Turn the lines below into a numbered list, omitting any blank lines.

=== PROVIDED RECORDS ===

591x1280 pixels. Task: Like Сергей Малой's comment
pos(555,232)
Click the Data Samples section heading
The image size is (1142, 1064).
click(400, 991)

===

### RESULT:
1. 591x1280 pixels. Task: Like Сергей Малой's comment
2. pos(555,232)
3. Click the Data Samples section heading
4. The image size is (1142, 1064).
5. click(400, 991)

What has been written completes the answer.